Existing Account Analysis & Restructure – For all existing accounts, StarterPPC conducts a thorough analysis of existing data and restructures the accounts as needed to promote a more profitable campaign.

Monthly Management & Optimization – Services include all account optimizations necessary to improve the performance of Advertiser’s account: bid management, negative keyword implementation, keyword expansion, ad copy testing, and more according to an optimization schedule that is based on the account’s budget.

Conversion Tracking Setup – StarerPPC will use Google Tag Manager and other conversion tracking features provided by Google to mark conversions inside Google Ads. In addition, if the business model centers around incoming calls, StarterPPC will use a Google Ads tracking number to automatically record incoming calls as leads if the call lasts 60 seconds or longer.

Remarketing – Basic remarketing along with the setup of banner ads.
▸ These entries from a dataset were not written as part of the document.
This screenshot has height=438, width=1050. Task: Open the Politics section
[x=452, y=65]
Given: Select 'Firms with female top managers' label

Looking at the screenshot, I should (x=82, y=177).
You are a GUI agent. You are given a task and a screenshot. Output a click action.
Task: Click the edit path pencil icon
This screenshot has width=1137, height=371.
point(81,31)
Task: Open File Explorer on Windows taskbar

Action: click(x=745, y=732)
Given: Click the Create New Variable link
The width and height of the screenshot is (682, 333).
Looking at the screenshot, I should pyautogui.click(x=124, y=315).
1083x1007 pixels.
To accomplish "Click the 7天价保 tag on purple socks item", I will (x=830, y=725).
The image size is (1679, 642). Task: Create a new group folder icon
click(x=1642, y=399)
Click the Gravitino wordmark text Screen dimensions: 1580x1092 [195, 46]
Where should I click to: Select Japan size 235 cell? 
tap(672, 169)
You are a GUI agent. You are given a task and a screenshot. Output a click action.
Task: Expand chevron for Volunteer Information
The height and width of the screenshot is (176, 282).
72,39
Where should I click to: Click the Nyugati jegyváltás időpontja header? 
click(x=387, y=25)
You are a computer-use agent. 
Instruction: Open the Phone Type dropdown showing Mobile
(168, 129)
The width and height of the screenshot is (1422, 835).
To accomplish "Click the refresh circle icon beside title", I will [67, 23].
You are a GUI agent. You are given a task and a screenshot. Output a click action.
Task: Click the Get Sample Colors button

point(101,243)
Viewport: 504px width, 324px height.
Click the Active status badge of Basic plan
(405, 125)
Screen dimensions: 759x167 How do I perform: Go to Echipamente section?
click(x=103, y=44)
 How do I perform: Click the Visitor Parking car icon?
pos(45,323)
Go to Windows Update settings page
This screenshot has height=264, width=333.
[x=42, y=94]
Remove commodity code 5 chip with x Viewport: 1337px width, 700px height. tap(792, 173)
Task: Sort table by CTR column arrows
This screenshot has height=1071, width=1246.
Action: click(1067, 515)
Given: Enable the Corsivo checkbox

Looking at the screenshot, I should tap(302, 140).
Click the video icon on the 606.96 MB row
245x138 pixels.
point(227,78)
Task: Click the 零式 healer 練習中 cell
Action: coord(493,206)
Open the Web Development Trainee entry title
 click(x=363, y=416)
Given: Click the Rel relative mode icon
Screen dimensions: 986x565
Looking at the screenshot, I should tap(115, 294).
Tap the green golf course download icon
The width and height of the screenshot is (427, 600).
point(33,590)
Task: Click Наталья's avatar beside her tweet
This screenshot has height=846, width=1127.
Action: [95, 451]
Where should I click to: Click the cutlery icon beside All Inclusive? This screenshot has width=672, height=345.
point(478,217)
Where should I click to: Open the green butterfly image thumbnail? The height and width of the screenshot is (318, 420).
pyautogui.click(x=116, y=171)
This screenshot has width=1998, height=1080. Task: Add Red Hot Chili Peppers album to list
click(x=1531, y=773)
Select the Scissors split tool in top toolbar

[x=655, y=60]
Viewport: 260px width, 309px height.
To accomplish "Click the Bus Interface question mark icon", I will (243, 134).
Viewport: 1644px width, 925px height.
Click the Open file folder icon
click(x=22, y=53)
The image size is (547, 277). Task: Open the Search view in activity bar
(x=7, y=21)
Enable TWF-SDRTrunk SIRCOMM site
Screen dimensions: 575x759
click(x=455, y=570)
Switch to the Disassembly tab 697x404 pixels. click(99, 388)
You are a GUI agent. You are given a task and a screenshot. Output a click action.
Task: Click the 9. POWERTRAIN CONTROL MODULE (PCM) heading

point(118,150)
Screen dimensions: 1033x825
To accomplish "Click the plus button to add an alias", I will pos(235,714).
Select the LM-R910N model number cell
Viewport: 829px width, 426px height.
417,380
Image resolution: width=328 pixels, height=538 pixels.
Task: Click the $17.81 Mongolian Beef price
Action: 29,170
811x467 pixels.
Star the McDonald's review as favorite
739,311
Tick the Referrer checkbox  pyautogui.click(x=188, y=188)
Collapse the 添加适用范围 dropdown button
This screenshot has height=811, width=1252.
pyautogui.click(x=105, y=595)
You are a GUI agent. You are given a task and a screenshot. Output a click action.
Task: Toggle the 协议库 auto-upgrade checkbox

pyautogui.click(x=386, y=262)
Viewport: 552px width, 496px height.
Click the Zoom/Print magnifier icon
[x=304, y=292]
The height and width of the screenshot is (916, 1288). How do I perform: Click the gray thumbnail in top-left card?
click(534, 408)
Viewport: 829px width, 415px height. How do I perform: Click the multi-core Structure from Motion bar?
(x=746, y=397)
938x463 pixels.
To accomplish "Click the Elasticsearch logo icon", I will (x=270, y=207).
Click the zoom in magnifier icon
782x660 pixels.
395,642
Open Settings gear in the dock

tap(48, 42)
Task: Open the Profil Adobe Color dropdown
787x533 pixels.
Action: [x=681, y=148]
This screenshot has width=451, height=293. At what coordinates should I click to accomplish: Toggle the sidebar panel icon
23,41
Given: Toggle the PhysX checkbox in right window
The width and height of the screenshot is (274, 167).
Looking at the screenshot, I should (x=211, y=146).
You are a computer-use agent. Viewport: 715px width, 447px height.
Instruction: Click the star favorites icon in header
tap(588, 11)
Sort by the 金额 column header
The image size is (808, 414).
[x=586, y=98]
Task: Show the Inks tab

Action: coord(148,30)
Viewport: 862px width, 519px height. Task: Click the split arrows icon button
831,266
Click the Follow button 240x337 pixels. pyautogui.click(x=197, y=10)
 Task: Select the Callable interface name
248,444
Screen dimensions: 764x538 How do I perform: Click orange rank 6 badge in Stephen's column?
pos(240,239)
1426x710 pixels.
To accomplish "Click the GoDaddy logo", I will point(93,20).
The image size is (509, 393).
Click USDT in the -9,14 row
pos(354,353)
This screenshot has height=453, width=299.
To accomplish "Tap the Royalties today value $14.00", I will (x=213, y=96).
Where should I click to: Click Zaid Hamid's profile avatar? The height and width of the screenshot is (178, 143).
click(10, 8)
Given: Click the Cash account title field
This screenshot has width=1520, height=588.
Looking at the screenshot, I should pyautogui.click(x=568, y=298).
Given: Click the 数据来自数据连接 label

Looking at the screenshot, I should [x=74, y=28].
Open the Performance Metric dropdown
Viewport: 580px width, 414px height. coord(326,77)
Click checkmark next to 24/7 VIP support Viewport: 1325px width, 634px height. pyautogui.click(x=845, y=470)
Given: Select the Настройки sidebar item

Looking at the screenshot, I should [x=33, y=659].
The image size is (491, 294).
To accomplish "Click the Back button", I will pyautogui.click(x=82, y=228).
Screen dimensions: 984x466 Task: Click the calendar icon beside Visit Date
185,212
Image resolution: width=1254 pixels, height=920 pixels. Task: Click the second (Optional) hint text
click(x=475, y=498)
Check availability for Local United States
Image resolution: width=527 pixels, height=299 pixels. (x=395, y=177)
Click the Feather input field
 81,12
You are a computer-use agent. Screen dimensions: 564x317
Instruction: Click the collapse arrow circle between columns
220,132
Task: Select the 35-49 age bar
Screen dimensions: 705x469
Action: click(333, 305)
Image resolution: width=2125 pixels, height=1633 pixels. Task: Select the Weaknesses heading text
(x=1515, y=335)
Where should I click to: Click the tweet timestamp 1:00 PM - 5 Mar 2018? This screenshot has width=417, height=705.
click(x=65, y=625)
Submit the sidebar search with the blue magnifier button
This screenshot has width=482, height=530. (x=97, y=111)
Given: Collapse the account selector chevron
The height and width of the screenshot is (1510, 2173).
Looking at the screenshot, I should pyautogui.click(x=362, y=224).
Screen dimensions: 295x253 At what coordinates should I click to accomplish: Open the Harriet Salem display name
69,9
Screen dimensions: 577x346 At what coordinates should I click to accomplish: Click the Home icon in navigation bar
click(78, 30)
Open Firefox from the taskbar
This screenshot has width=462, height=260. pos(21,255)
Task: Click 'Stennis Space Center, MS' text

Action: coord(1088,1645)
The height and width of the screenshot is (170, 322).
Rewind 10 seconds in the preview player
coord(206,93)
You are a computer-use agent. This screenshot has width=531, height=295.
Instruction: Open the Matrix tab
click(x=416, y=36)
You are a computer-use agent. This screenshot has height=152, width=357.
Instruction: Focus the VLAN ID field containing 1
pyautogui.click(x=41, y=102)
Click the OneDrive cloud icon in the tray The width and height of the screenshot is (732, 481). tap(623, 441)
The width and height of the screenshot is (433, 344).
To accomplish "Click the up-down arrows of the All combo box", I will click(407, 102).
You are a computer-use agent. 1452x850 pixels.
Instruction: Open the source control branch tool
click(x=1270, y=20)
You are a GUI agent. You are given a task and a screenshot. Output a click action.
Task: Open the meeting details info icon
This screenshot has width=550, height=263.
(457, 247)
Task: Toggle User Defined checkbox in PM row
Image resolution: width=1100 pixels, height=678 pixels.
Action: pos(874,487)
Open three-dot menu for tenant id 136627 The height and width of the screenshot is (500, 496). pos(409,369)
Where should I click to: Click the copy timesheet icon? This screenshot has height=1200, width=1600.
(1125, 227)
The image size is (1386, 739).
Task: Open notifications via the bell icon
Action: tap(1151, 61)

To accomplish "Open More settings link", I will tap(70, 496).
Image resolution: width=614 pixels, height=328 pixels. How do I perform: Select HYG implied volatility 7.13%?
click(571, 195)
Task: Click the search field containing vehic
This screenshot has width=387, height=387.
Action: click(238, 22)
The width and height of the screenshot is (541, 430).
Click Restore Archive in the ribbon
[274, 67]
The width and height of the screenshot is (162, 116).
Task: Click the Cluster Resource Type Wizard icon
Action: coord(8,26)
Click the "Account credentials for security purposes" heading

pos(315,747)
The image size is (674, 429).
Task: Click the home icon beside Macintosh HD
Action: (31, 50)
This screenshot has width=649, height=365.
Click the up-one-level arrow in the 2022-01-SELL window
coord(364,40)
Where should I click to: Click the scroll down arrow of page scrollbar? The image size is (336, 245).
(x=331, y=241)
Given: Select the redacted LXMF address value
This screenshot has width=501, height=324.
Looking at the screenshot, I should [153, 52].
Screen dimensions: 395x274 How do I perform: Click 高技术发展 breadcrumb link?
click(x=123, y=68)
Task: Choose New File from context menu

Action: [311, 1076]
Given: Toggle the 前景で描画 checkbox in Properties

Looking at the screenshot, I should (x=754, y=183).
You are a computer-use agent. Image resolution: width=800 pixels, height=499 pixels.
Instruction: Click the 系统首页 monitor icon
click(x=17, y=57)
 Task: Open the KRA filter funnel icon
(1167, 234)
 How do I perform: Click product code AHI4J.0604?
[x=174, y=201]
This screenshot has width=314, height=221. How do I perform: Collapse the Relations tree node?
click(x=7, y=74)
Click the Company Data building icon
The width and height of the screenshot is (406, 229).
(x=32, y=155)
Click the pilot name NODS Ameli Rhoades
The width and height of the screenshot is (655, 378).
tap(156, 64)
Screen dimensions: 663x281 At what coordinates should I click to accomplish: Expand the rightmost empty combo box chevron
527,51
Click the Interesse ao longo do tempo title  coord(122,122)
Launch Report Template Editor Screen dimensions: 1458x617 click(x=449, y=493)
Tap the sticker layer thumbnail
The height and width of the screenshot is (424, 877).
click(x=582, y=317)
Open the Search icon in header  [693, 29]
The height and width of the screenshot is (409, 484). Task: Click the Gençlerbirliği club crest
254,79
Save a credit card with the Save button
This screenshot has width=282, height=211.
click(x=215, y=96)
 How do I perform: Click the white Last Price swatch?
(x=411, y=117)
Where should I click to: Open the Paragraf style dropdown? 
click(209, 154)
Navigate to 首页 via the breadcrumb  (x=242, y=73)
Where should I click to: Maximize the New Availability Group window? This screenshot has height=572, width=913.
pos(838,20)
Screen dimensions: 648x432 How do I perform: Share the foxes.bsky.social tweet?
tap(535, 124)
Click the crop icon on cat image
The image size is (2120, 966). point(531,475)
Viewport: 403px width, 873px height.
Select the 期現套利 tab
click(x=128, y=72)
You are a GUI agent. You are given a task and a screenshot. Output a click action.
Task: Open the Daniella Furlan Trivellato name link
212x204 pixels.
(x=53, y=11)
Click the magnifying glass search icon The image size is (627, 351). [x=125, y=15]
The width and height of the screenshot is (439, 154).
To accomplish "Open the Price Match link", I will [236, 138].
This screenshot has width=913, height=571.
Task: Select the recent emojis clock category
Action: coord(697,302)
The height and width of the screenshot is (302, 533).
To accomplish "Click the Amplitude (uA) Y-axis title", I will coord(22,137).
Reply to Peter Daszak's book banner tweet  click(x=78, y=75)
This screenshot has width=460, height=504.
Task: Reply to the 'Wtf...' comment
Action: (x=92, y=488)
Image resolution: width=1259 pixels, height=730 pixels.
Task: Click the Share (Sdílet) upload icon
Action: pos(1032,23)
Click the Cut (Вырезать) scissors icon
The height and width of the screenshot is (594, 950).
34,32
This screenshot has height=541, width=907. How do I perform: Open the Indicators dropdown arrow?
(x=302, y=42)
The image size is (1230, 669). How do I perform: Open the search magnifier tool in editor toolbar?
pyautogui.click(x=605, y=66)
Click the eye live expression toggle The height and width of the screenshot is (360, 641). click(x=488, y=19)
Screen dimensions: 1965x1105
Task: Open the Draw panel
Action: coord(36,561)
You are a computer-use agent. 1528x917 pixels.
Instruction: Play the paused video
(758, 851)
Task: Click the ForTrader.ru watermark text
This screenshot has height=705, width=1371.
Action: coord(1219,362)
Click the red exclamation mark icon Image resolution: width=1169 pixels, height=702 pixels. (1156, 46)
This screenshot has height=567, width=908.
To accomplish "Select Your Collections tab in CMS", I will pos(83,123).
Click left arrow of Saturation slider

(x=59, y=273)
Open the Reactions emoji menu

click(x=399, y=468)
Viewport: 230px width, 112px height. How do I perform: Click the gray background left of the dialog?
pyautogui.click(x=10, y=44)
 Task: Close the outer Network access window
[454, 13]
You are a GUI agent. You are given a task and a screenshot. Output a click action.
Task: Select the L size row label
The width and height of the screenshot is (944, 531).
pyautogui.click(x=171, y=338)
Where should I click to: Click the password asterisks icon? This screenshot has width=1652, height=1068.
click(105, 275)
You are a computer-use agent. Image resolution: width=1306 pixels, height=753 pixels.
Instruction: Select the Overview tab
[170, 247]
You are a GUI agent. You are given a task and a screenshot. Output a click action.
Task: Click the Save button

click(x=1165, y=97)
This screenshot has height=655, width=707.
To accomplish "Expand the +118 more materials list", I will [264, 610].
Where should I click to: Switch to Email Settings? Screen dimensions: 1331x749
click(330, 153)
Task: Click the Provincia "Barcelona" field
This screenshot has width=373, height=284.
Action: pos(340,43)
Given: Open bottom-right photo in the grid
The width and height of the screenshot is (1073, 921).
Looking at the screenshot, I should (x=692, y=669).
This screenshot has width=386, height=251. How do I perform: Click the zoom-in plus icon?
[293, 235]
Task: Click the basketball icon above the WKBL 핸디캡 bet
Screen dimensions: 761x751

Some networks prohibit the remarketing of any product or service that is deemed sensitive.

Service Fee – Paid advertising campaign creation, existing account analysis and/or restructuring, conversion tracking setup for applicable conversion actions, diversified ad group development, ad collateral placement and optimization, remarketing & retargeting campaign development, competitor analysis and monitoring, market & segmentation research, optimization and management of attribution models, demographic and interest-based targeting, geo-targeting, call tracking installation, Google Analytics installation and setup, performance reporting, creation and development of custom and shared library audiences, ongoing campaign optimization, performance and budget management, manual bid adjustments using enhanced CPC (where applicable), continued split testing for ads.

PLANS AND PRICING 

Advertiser acknowledges and agrees to the following: 

  1. The Approved Monthly Ad Spend is a budget set by the Advertiser.

  2. All Approved Monthly Ad Spend spend is charged separately from the Monthly Management Fee that StarterPPC bills to the Advertiser. Approved Monthly Ad Spend is paid by the Advertiser directly to the advertising network(s). 

  3. The Advertiser is responsible for defining Advertiser’s Approved Monthly Ad Spend. Any changes to the Approved Monthly Ad Spend spend must be approved by the Advertiser in writing. 

CALL TRACKING SOFTWARE 

StarterPPC will use a call tracking number to track the length of incoming calls. Any calls lasting longer than 60 seconds are automatically counted as a lead in Google Ads.

Advertiser has the option of providing their own call tracking number instead. Incoming calls will need to be sent to Google Ads either through an integration or by Advertiser providing spreadsheets with incoming call lead data periodically (which StarterPPC will upload into Google Ads on behalf of the Advertiser). If Advertiser chooses this option, Advertiser is responsible for providing incoming call data so that Google and StarterPPC team will be able to see how many leads came from ads. Advertiser understands that refusing to provide call data may inhibit the ability to properly manage and optimize the campaign.